Nmap done: 1 IP address (1 host up) scanned in 12.38 seconds
           Raw packets sent: 1126 (53.832KB) | Rcvd: 1066 (46.100KB)

Also see Fingerprinting a web-server and a dns server command line tools for more information.

18. How do I detect remote services (server / daemon) version numbers?

Open the terminal and then type the following nmap command:

nmap -sV 192.168.1.1

Sample outputs:

Starting Nmap 5.00 ( http://nmap.org ) at 2012-11-27 01:34 IST
Interesting ports on 192.168.1.1:
Not shown: 998 closed ports
PORT   STATE SERVICE VERSION
22/tcp open  ssh     Dropbear sshd 0.52 (protocol 2.0)
80/tcp open  http?
1 service unrecognized despite returning data.

19. Scan a host using TCP ACK (PA) and TCP Syn (PS) ping

If firewall is blocking standard ICMP pings, try the following host discovery methods:

nmap -PS 192.168.1.1
nmap -PS 80,21,443 192.168.1.1
nmap -PA 192.168.1.1
nmap -PA 80,21,200-512 192.168.1.1

20. Scan a host using IP protocol ping

nmap -PO 192.168.1.1

21. Scan a host using UDP ping

This scan bypasses firewalls and filters that only screen TCP:

nmap -PU 192.168.1.1
nmap -PU 2000.2001 192.168.1.1

22. Find out the most commonly used TCP ports using TCP SYN Scan

### Stealthy scan ###
nmap -sS 192.168.1.1
 
### Find out the most commonly used TCP ports using  TCP connect scan (warning: no stealth scan)
###  OS Fingerprinting ###
nmap -sT 192.168.1.1
 
### Find out the most commonly used TCP ports using TCP ACK scan
nmap -sA 192.168.1.1
 
### Find out the most commonly used TCP ports using TCP Window scan
nmap -sW 192.168.1.1
 
### Find out the most commonly used TCP ports using TCP Maimon scan
nmap -sM 192.168.1.1

23. Scan a host for UDP services (UDP scan)

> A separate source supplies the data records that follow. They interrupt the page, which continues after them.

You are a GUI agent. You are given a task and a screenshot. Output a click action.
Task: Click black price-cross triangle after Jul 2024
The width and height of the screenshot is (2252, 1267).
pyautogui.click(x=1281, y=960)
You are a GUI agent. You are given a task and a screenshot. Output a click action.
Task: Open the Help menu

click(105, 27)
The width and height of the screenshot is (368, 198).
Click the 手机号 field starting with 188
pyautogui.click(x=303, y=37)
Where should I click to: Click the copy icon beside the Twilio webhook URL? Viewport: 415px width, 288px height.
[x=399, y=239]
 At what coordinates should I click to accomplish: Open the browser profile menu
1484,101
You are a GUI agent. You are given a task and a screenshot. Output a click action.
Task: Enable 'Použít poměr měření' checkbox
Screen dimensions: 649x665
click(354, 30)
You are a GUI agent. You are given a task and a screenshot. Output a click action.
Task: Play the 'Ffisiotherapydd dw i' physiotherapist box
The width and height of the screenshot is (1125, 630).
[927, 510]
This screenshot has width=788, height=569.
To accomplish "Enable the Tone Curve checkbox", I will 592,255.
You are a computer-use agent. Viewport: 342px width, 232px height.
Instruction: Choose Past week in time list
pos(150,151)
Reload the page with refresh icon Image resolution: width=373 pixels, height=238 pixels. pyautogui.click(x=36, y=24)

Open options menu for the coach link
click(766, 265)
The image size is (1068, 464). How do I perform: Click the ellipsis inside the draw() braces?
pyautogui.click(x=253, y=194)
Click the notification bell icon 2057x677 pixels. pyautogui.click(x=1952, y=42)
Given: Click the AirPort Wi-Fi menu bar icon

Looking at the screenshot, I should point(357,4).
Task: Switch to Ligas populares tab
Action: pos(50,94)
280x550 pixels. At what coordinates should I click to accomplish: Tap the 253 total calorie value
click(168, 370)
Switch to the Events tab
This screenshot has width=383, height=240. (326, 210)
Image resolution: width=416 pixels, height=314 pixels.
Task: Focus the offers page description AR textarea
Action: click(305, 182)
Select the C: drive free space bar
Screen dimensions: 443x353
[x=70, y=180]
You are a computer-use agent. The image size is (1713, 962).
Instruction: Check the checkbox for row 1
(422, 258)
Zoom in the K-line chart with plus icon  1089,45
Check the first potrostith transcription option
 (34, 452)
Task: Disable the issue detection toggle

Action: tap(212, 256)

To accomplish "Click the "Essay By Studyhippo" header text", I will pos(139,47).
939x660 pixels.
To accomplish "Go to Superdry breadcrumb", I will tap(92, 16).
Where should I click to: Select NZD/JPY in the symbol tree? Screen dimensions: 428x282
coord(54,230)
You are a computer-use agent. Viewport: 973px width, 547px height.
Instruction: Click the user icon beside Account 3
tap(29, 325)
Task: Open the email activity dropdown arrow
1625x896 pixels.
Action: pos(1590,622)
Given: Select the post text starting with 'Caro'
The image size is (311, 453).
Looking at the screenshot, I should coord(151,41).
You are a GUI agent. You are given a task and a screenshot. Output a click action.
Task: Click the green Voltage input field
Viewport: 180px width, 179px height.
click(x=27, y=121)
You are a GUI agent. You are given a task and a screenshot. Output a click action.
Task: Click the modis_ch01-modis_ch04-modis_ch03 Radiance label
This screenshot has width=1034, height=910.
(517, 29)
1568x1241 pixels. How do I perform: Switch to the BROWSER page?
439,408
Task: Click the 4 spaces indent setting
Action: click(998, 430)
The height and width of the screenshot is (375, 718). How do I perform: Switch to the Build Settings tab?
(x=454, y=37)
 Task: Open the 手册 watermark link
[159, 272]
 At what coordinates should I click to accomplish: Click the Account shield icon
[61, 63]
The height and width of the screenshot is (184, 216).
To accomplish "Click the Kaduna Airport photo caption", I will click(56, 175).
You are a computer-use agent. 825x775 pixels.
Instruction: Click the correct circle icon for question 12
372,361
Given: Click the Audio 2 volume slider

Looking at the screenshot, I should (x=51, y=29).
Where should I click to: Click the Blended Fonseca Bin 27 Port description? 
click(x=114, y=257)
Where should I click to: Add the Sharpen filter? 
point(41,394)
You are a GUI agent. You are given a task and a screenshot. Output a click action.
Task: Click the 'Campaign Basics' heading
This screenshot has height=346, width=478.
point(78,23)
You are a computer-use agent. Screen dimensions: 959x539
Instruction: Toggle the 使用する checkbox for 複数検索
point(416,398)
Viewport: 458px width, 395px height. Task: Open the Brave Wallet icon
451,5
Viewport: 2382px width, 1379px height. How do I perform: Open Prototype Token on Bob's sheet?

Most popular services on the Internet run over the TCP protocol. DNS, SNMP, and DHCP are three of the most common UDP services. Use the following syntax to find out UDP services:

nmap -sU nas03
nmap -sU 192.168.1.1

Sample outputs:

Starting Nmap 5.00 ( http://nmap.org ) at 2012-11-27 00:52 IST
Stats: 0:05:29 elapsed; 0 hosts completed (1 up), 1 undergoing UDP Scan
UDP Scan Timing: About 32.49% done; ETC: 01:09 (0:11:26 remaining)
Interesting ports on nas03 (192.168.1.12):
Not shown: 995 closed ports
PORT     STATE         SERVICE
111/udp  open|filtered rpcbind
123/udp  open|filtered ntp
161/udp  open|filtered snmp
2049/udp open|filtered nfs
5353/udp open|filtered zeroconf
MAC Address: 00:11:32:11:15:FC (Synology Incorporated)
 
Nmap done: 1 IP address (1 host up) scanned in 1099.55 seconds

24. Scan for IP protocol

This type of scan allows you to determine which IP protocols (TCP, ICMP, IGMP, etc.) are supported by target machines:

nmap -sO 192.168.1.1

25. Scan a firewall for security weakness

The following scan types exploit a subtle loophole in the TCP and good for testing security of common attacks:

## TCP Null Scan to fool a firewall to generate a response ##
## Does not set any bits (TCP flag header is 0) ##
nmap -sN 192.168.1.254
 
## TCP Fin scan to check firewall ##
## Sets just the TCP FIN bit ##
nmap -sF 192.168.1.254
 
## TCP Xmas scan to check firewall ##
## Sets the FIN, PSH, and URG flags, lighting the packet up like a Christmas tree ##
nmap -sX 192.168.1.254

See how to block Xmas packkets, syn-floods and other conman attacks with iptables.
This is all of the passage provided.